Brandee Carlson heads to the University of Colorado, Boulder, to collaborate with Prof. Irina Overeem in the Institute of Arctic and Alpine Research. Dr. Carlson is exploring delta front processes of Arctic rivers, focusing research in Greenland, where under warming climate conditions, river sediment supply is increasing due to rapidly retreating glaciers and thawing permafrost. Dr. Carlson plans to investigate how failures on multiple Arctic deltas vary by water and sediment discharge. Her work includes several field campaigns combined with CU’s extensive remote sensing capabilities. The project dovetails with her previous work on the Yellow River delta but will ultimately expand her expertise to include sediment transport at a variety of delta fronts and climate conditions.

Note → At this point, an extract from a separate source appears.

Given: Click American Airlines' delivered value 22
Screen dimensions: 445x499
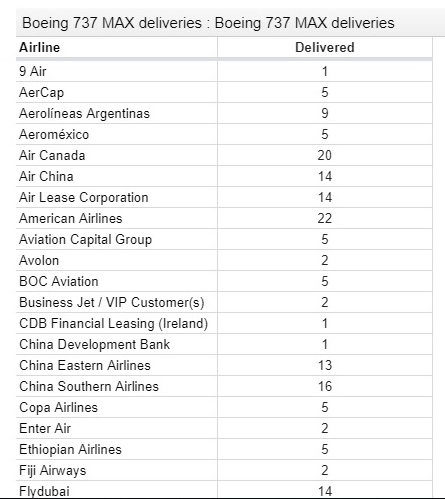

Tian Dong will study how physical processes shape river morphology, working with Dr. Timothy Goudge at the University of Texas at Austin. Tian will develop new metrics to distinguish between meandering and braided river patterns, from sediment deposits, drill cores, remote sensing, and the rock record. The goals are to identify the prevalence of these river types for the past eon of earth’s history and improve groundwater reservoir models. Ultimately, the metrics may be translatable to the paleoclimate record of other terrestrial planets, including Mars.
Andrew Moodie will collaborate between Stanford University and the University of Texas, working with Drs. Jef Caers and Paola Passalacqua, respectively. Dr. Moodie’s project seeks to improve an understanding of subsurface delta sediment distribution and ground fluid movement, using machine learning algorithms. The aim is to distinguish how multiple natural and anthropogenic factors, including as sea level change and infrastructure development, influence delta systems.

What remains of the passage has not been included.